Human annotation - AgentMark Docs

Cloud feature. Annotations are available in the AgentMark Dashboard.

Human annotation adds manual scores, labels, and feedback to your traces. Use it to evaluate subjective quality, flag edge cases, curate training datasets, and calibrate your automated evals. AgentMark supports two annotation workflows:

Inline annotation: score a single trace directly from the trace drawer
Annotation queues: batch traces into structured review queues with assignment, progress tracking, and multi-reviewer support

The animation shows a reviewer moving through a queue: list view → queue detail with assigned items → side-by-side review panel (trace on the left, score controls on the right) → next item.

When to use human annotation

Use case	Example	Workflow
Quality audits	Review a sample of production traces for correctness and tone	Create a queue, add traces, assign to domain experts
Edge case triage	Flag and investigate unexpected model behavior	Inline annotation from the trace drawer
Dataset curation	Build high-quality test datasets from real production data	Review in queue, save passing traces to a dataset
Calibrate automated evals	Align your LLM-as-judge scorers with human judgment	Score the same traces manually that your evals score, compare results
Multi-reviewer consensus	Get independent assessments from multiple team members	Set reviewers required > 1 on a queue

Score types

Score configs define what reviewers score on. They’re declared as JSON in your agentmark.json under the top-level scores field. When creating a queue, you select which score configs to include.

The deployment pipeline must sync your score configs to AgentMark Cloud before you can create a queue. Push your changes to the connected branch so the pipeline picks up your agentmark.json scores. Once synced, score configs are always available in the Dashboard, with no worker dependency required. See Project configuration for the full scores schema and Evaluations for adding automated eval functions.

The same three score types power both automated evals and human annotation, so Declare score configs documents the JSON schema once. How each type appears to a reviewer:

Boolean (pass/fail): the reviewer clicks Pass or Fail, saved as 1 or 0. Best for clear-cut criteria.
Numeric (scale): the reviewer enters a value within the config’s min/max range. Best for graded assessments.
Categorical (labels): the reviewer picks one option from a dropdown; each option is a {label, value} pair, and value is the recorded score. Best for classification.

Every score type includes an optional reason field where the reviewer can explain their judgment.

Inline annotation

Add a score to any trace directly from the trace drawer, with no queue required.

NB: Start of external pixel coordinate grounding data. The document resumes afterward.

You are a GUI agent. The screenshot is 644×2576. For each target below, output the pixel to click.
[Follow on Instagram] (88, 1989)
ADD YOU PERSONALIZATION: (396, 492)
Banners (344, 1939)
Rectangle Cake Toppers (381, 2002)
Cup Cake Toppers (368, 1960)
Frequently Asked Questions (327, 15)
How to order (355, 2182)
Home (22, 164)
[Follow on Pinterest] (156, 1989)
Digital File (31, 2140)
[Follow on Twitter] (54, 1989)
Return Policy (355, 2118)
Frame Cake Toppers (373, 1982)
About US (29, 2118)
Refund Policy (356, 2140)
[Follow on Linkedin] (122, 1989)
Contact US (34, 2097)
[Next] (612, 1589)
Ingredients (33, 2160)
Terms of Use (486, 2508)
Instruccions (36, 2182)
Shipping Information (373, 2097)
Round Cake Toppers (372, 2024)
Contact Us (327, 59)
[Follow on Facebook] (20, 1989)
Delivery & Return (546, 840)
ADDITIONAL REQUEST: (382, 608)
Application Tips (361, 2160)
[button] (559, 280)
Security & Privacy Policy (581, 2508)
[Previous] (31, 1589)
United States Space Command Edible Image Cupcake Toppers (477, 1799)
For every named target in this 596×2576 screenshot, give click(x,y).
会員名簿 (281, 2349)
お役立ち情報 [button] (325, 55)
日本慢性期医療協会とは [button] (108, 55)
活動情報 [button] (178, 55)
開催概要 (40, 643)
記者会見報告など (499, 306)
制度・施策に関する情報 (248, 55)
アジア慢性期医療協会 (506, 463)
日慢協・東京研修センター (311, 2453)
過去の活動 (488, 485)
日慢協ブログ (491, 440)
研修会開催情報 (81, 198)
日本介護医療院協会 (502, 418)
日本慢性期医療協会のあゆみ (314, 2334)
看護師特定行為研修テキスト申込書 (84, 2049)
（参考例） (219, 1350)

The Evaluations tab lists every score attached to the selected span: both automated eval results and human annotations. Each row shows the score name, label/value, and reason; annotations carry an annotation badge to distinguish them from automated scores.

Open a trace

Navigate to Traces and click on any trace to open the detail drawer.

Select a span

Choose the span you want to annotate from the trace tree.

Go to the evaluations tab

Click the Evaluations tab in the drawer.

Add annotation

Click Add annotation, fill in the name, label, score, and reason, then click Save.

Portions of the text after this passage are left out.